URI and Arboretum researchers will regularly monitor the release throughout the project. If this first release proves successful, Tewksbury said the Biocontrol Laboratory hopes to work with other states and agencies for additional releases.
Andrew Gapinski, Arboretum head of horticulture, said this kind of partnership is by far the most effective tool to address the increasing environmental challenges that include novel pest and disease pressures, invasive weeds, and severe drought conditions.
“Supporting and utilizing the latest scientific research — including biological controls — and partnering with outside experts is to the key to ensuring the future health of our plants and larger environment in a changing world,” he said.

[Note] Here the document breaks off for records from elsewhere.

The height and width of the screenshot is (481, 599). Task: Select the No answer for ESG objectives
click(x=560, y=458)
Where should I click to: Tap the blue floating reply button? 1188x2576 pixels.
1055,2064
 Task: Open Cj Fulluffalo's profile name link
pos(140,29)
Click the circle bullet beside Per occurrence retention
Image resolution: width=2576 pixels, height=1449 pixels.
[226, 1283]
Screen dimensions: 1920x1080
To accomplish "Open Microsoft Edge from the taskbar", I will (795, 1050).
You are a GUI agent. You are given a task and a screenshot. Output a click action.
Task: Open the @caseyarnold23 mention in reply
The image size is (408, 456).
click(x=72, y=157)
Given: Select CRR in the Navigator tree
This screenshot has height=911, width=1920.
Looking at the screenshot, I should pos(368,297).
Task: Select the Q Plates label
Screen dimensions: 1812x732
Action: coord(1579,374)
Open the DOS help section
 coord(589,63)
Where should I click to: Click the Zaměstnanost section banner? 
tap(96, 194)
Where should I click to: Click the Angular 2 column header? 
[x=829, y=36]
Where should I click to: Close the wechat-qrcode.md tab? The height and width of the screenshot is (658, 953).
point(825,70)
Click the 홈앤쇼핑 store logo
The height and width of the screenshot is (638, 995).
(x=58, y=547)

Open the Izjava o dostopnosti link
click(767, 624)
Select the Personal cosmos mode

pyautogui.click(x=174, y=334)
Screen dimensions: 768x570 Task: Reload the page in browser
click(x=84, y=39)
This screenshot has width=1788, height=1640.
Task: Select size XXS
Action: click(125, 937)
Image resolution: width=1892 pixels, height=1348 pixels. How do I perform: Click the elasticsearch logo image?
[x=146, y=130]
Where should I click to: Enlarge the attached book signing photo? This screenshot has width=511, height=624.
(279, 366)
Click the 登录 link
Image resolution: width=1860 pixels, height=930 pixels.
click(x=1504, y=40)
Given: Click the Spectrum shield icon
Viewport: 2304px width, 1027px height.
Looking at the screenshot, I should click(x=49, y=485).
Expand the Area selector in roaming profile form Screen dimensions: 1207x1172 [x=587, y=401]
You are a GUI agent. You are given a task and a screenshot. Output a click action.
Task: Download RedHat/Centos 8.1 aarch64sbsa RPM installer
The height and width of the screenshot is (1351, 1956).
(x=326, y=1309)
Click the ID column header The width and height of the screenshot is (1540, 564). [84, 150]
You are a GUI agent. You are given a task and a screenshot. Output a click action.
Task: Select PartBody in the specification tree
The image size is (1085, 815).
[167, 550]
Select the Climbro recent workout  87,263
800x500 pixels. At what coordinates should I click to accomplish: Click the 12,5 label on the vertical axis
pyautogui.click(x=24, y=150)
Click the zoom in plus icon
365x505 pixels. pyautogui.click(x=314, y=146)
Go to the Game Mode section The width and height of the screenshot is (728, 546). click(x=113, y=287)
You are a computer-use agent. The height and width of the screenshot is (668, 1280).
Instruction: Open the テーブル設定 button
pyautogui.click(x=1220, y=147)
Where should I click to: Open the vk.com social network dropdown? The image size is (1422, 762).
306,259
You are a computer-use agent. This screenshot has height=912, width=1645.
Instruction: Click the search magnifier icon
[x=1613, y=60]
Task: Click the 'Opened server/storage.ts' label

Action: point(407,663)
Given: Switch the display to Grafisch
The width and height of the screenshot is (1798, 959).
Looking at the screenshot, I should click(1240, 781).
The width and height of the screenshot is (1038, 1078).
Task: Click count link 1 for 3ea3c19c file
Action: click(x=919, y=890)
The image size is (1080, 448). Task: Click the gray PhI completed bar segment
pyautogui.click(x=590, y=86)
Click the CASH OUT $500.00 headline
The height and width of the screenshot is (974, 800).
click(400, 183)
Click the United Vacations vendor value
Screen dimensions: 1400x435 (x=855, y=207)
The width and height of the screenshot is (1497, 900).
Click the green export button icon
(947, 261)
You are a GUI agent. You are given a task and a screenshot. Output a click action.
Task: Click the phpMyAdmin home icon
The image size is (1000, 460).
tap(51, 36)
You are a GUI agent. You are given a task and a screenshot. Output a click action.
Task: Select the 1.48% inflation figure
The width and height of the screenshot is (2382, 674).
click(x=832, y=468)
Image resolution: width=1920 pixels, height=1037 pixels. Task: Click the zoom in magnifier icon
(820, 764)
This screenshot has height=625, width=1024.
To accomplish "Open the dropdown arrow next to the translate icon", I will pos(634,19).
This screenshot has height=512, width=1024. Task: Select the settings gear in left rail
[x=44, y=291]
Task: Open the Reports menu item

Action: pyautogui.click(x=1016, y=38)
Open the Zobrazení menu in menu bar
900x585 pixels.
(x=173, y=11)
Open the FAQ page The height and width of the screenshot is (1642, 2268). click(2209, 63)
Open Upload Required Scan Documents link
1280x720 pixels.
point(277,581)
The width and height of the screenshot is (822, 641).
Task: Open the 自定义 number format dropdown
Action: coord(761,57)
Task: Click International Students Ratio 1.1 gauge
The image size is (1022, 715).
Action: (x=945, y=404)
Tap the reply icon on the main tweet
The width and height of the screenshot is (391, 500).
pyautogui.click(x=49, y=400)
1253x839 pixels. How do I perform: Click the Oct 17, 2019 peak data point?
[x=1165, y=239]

This is not the Arboretum’s first use of biological controls to keep its living collections safe and thriving. In 2015, in collaboration with Joseph Elkinton, professor of environmental conservation at the University of Massachusetts, Amherst, it introduced a parasitic fly Cynzenis albicansto help control the burgeoning and destructive winter moth population, which at one point was defoliating large sections of the Arboretum “making it look like winter in May,” Gapinski said.
“Through partnership with Dr. Elkinton, winter moth is now a non-issue for us, and we have eliminated the need for chemical controls to keep the pest in check,” he said.
This article was originally posted on The Harvard Gazette, and has been republished in Jamaica Plain News with the Arnold Arboretum's permission.